64 Parishes

Magazine

Streetcar Stories

New Orleans is the only city that never entirely lost a fleet of electric streetcars from the early modern era

Published: October 2, 2014
Last Updated: May 13, 2019

Streetcar Stories

Photo by Sharon Mollerus.

A streetcar on St. Charles Avenue in New Orleans.

Relegated to museum status since World War II ended, vintage streetcars have been reintroduced to Dallas, Memphis, Seattle, and many other U.S. cities. These lines, like the Riverfront line in New Orleans, primarily serve tourists rather than commuters. While cities can bring back a mile or two of track and a handful of renovated or simulated antique streetcars, New Orleans is the only city that never entirely lost a fleet of electric streetcars from the early modern era.

San Francisco’s cable cars help to preserve an even older form of urban transit, but most Bay Area passengers have been displaced by tourists; in New Orleans, locals still ride the St. Charles Avenue line to school and to work. Here, nostalgia and utility have managed to co-exist.

Most cities replaced their streetcars with diesel and electric buses during the 1930s and 1940s, and New Orleans generally did the same. By 1954, New Orleans had substituted buses on all of its more than two dozen streetcar lines except the Canal Cemeteries and the St. Charles. The efforts of Streetcars Desired, Inc., and other preservationists failed to save the Canal line, which was replaced by buses in 1964; however, the preservationists did generate enough public support to ensure that the St. Charles line would not be removed.

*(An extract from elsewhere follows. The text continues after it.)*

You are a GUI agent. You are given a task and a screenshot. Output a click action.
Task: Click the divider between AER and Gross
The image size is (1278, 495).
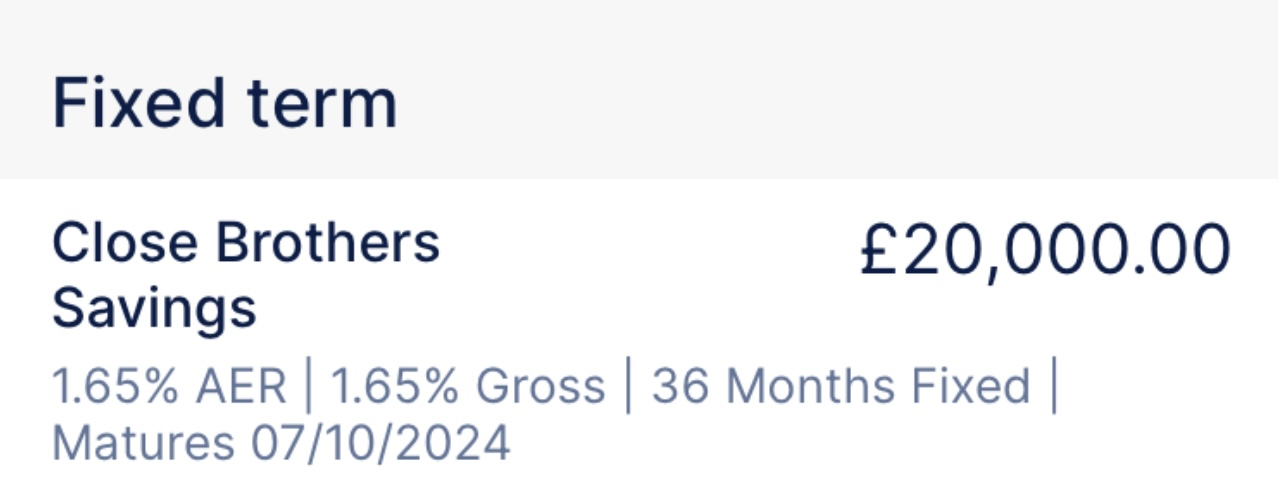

New Orleans held onto 35 of its vintage streetcars built in 1923 and 1924 by the Perley A. Thomas Car Works of High Point, North Carolina. (The company survives as Thomas Built Buses, one of the largest manufacturers of buses.) Wooden seats, bare light bulbs, and windows that open are a few of the features that set St. Charles Avenue streetcars apart from most transit vehicles. The appeal of this design was noted by renowned New Orleans singer Blue Lu Barker, “The bus – I don’t know – It’s stuffy. But the streetcar, well, you could always look out and wave at your friends – but you can’t do that on a bus.”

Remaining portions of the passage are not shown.